Tirole, as we should have expected, had thought of that, and his answer was that an authority minded to go down the social credit rating route would deal to the private scoring systems to stop them being used in exactly that way. On p4 of the paper he says, "The state must eliminate competition from independent, privately-provided social ratings. Because economic agents are interested in the social reliability of their partners, but not in whether these partners’ tastes fit with the government’s views, private platforms would expunge any information about political views from their ratings. This competition would lead to de facto unbundling, with no-one paying attention to the government’s social score". 

He also said that people couldn't just ignore the ratings when they carried real penalties, and he pointed to an insidious feature of the rating system, 'guilt by association'. You might well want to allow the poorly rated dissident to buy a business class air ticket, but your own rating will suffer if you do. It reminded me that we've been here before: how many people kept buying from Jewish shops in 1934, when the SS were taking notes? Tirole also raised some interesting historical parallels, quoting Aldous Huxley's letter to George Orwell in 1949, where Huxley felt that oppressive governments would find it easier to go for lower cost routes than running gulags. Orwell was right in the shorter-term, but Huxley might be closer today: "the recent developments fit well with his overall vision" (p6).

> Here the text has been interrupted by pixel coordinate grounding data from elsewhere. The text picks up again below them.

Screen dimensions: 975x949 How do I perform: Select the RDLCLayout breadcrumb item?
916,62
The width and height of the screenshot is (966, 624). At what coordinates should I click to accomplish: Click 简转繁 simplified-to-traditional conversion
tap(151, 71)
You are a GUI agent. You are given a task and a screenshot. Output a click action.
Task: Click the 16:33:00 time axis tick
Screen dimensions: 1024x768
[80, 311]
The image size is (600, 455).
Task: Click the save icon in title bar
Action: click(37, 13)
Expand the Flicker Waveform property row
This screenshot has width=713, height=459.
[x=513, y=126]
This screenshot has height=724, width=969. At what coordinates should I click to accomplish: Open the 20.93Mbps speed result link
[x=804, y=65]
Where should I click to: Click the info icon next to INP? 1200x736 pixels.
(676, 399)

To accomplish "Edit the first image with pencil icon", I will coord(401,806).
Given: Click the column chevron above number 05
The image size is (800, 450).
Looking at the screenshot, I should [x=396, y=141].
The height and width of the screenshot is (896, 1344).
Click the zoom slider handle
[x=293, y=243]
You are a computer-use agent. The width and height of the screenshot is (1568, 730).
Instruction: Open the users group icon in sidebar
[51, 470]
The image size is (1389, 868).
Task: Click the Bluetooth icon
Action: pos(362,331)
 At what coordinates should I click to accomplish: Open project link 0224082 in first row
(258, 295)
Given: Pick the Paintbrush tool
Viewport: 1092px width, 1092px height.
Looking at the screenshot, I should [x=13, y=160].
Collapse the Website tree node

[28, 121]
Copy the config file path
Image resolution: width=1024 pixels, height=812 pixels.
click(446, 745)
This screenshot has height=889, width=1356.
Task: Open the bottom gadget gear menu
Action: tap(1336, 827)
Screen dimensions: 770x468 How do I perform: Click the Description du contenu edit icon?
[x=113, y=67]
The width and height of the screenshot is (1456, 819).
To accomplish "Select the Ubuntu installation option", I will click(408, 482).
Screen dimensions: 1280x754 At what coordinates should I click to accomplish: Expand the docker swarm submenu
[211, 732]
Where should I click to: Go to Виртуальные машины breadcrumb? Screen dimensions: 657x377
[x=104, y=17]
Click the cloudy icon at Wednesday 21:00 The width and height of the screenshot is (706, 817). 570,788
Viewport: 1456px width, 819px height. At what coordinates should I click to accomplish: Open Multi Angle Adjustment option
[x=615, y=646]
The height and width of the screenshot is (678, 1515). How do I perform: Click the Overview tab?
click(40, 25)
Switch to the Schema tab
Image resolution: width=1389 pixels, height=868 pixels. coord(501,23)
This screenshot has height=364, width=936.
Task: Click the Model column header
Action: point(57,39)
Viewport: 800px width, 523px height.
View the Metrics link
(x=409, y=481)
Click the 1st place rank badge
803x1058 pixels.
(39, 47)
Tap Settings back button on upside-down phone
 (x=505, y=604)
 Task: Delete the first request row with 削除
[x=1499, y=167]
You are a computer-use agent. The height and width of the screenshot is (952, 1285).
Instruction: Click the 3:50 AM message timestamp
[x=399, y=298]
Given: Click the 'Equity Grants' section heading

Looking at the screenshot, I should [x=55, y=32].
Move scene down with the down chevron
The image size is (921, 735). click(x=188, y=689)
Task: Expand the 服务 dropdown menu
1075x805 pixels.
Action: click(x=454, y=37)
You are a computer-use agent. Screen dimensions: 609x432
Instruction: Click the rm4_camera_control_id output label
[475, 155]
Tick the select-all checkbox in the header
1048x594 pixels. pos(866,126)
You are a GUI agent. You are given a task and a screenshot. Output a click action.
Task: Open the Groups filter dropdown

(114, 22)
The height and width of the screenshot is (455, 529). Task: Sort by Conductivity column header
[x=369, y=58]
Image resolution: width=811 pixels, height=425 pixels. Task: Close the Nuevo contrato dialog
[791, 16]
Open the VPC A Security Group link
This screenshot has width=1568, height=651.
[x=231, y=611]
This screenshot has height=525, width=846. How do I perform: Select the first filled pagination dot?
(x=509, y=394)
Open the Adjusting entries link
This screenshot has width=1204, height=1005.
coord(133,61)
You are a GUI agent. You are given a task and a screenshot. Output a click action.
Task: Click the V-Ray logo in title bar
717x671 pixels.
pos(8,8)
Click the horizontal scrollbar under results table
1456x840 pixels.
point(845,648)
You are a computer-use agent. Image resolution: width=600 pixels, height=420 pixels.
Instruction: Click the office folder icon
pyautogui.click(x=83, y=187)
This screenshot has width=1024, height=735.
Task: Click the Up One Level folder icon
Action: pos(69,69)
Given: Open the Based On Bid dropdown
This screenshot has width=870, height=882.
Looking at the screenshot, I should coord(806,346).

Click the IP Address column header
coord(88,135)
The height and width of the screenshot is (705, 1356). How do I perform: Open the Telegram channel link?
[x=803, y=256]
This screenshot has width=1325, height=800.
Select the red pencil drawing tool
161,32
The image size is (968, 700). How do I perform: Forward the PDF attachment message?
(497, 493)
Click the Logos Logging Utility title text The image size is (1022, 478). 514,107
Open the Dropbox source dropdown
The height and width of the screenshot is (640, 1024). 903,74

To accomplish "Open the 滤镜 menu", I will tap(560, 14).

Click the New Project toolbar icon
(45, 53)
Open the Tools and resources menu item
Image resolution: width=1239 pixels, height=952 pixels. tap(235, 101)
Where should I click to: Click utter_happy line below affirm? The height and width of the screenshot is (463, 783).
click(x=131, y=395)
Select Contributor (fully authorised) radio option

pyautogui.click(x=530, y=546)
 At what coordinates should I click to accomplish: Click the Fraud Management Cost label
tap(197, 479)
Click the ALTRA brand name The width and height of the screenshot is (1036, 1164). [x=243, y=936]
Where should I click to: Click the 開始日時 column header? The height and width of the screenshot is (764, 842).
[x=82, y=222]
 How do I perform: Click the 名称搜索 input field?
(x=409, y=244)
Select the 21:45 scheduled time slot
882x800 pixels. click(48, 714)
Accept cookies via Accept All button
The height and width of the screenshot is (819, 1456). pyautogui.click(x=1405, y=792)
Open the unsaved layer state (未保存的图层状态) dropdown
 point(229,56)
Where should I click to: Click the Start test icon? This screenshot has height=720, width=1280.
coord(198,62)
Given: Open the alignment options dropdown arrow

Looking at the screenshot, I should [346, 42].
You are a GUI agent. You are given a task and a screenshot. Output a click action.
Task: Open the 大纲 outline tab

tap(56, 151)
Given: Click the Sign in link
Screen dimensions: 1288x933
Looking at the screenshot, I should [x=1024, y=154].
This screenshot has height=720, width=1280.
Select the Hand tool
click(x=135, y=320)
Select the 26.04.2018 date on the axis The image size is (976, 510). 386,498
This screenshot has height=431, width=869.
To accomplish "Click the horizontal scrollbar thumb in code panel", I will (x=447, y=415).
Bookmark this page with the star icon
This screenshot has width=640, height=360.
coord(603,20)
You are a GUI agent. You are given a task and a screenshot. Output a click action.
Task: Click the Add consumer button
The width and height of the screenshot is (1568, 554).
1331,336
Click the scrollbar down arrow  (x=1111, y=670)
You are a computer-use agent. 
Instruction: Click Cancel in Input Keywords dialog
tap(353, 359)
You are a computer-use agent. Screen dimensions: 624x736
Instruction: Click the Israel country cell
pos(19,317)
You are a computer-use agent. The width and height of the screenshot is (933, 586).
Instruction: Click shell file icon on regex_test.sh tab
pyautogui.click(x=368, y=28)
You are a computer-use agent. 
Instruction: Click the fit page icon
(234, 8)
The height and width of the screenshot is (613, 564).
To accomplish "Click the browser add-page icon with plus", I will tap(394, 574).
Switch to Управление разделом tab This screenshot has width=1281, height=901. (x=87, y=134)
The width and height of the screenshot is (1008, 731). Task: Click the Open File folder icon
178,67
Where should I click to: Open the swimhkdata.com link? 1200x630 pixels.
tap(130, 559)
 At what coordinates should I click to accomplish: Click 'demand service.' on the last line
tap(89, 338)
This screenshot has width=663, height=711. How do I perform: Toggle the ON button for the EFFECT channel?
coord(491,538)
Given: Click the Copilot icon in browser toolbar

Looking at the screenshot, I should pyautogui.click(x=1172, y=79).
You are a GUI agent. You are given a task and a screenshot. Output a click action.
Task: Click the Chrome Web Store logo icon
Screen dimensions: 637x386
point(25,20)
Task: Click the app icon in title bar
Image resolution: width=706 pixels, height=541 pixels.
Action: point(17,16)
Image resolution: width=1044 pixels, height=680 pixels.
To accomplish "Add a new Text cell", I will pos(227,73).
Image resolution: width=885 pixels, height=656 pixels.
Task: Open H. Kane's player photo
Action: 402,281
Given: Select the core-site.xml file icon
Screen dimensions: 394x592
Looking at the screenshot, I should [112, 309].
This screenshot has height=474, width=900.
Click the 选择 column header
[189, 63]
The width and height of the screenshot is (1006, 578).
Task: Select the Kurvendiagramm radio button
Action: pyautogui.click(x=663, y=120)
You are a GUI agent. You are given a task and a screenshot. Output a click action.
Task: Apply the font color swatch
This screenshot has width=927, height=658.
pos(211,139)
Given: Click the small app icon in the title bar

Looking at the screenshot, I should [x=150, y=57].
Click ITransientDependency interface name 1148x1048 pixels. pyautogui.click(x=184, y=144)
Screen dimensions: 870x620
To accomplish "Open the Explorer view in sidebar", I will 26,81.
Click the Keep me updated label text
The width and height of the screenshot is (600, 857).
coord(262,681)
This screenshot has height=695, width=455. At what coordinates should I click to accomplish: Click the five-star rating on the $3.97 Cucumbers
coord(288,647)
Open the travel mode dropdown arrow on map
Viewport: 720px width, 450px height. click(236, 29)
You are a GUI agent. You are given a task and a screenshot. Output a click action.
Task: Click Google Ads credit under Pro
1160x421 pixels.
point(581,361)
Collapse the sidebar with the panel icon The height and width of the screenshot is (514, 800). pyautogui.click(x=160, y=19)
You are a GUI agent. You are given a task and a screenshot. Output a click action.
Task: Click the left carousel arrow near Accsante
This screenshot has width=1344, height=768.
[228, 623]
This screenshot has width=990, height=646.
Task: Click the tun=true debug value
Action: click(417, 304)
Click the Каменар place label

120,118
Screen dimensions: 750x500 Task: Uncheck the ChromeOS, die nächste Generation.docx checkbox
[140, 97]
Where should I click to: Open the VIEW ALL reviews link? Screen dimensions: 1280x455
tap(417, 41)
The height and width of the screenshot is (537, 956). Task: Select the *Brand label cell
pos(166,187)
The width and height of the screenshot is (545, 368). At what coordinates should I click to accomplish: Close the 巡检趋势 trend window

What should be done? "A key challenge for our digital society will be to come up with principle-based policy frameworks that discipline governments and private platforms in their integration and disclosure of data about individuals" (pp35-6). But as he also says with very considerable understatement, "The exact contours of such disciplined principles are still to be identified", particularly (I'd add) because we also want to keep sight of the very large benefits the new platforms have brought.  Tirole argued for the desirability of keeping divisive issues out of the databases and aiming to "monitor platforms' foray into political coverage unless platform regulation is performed by one or several entirely independent agencies".